Some years ago, a well‐known Sunday newspaper published an annual careers guide which identified librarianship as one of the third‐level education courses with the lowest entry requirements. It also reached the conclusion that most students drifted into the profession because they simply were not good enough to succeed at anything better.

Those of us who can remember this sad commentary will not be shocked or surprised by the findings in this report.

Usherwood and his team have completed a research project of considerable scale and importance, utilising focus groups and interviews with players throughout the library community. Much of the work centres on a major questionnaire‐based survey of public authorities that achieved a respectable 84 per cent response rate. A million words of transcript have brought forth a report that confirms our worst fears – The Public Library Service is facing a manpower crisis, a “ticking time bomb”, with most staff coasting to retirement and no‐one falling in behind to replace them.

Three main problem areas are highlighted:

  1. (1)

    The public library service is not attracting and, hence, not recruiting high calibre staff.

  2. (2)

    Any staff who do show potential tend to leave at the earliest opportunity.

  3. (3)

    The profession lacks potential leaders. (A particularly shocking finding being that only one‐third of employers surveyed felt they had staff who were capable of holding down a senior management position.)

The question that must be asked is why, at a time when the public library service is enjoying what should be a new lease of life with the government‐backed “Peoples Network” rolling out and new libraries being designed as major civic buildings, the workforce required to mange this renaissance in the future is simply not going to be there?
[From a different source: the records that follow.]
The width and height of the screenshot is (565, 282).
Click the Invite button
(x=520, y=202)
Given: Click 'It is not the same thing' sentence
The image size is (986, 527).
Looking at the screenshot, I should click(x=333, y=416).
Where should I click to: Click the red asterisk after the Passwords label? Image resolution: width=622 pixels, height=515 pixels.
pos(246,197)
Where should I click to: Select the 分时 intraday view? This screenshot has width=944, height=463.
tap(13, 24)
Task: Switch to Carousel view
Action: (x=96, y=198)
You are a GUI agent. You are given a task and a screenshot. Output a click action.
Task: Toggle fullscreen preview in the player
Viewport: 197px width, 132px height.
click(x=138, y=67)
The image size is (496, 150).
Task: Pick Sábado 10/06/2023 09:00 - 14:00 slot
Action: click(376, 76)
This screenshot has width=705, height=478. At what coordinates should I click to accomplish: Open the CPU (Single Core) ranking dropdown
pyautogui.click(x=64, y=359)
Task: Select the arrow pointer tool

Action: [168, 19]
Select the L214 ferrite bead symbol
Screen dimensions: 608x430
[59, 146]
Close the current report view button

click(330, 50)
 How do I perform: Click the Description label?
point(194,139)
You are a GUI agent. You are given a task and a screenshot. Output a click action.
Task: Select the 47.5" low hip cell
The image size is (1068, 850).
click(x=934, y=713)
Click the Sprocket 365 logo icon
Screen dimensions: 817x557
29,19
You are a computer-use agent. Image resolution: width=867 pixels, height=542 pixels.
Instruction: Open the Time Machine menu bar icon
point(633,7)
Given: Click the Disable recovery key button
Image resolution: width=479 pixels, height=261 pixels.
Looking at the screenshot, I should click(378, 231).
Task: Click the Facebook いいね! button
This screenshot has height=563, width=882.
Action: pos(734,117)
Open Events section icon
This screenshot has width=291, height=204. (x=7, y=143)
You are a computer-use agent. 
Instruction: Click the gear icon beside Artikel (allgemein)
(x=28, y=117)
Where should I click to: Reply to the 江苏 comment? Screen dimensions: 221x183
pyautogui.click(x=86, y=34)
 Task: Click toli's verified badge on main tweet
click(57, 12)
Rigorous though its methodology may be, the failure to research outside the library environment is a major disappointment and a missed opportunity. Where are the views of “nearly librarians” – the young people who might have considered a career but rejected it? To have surveyed this group might have revealed more of the truth. How far can we believe those colleagues who claim to have joined the profession out of a sense of public duty and “wanting to help people”? Step forward the assistant librarian, ten years in the same post, who will admit they simply could not aspire to anything better.

We need to hear the opinions of those in teaching and from those active in the wider education field and also from the government itself. How do all these groups perceive the public library manpower need – does it even embrace any level of professionalism at all? Although librarians have always tended to see themselves as skilled individuals albeit undervalued by others foolish enough not to recognise their true worth, the reality is that all public library staff are first and foremost local government officials. As a consequence they have to endure the burden of all the baggage that role brings to the job – low levels of remuneration, absurdly narrow and archaic pay scales and a job evaluation process that does not recognise professionalism per se. Add in trade union representation which cares not a fig for library staff other than as part of the mass of underpaid, overworked public service workers, is it any wonder morale is so low and the prospects so dire?

Ultimately the report fails utterly to face up to the implications of its own findings. There is almost a studious avoidance of discussion on the key and fundamental issues of pay and status, as if to do so would compromise ones professional outlook. The idea that ambitious, high‐calibre students can be recruited to the service through the call of public duty is one utterly foreign to today’s young school‐leavers, a generation for whom career advancement and prospects mean everything.

And what can be done about this state of affairs? Sadly, the answers will not be found here. A failure to grasp the nettle has resulted in a series of recommendations staggering in their inadequacy and lack of imagination. More working groups will be set up, bodies with vested interests will consult with each other; the usual suspects will talk on and on; nothing much will happen.

There is a small hint that the solution may be found in the private sector, where able employees are identified, nurtured, fast‐tracked and rewarded according to their ability. Unfortunately, this avenue of exploration is not developed even though, arguably it offers the most promising way forward, releasing the service, as it would, from its local government harness.

Perhaps, as if conscious of its relentlessly negative slant, Recruit, Retain and Lead holds back from spelling out the obvious conclusion that doomsday is just around the corner (although in the process of research several chief librarians were prepared to admit that the situation was beyond recovery).

Without leaders prepared to countenance a vision involving radical change, it seems highly likely that, in five years time, remaining staff will start to put the lights out in public libraries across the country. We may not recognise their eventual replacements but that is not to say we will dislike what we see.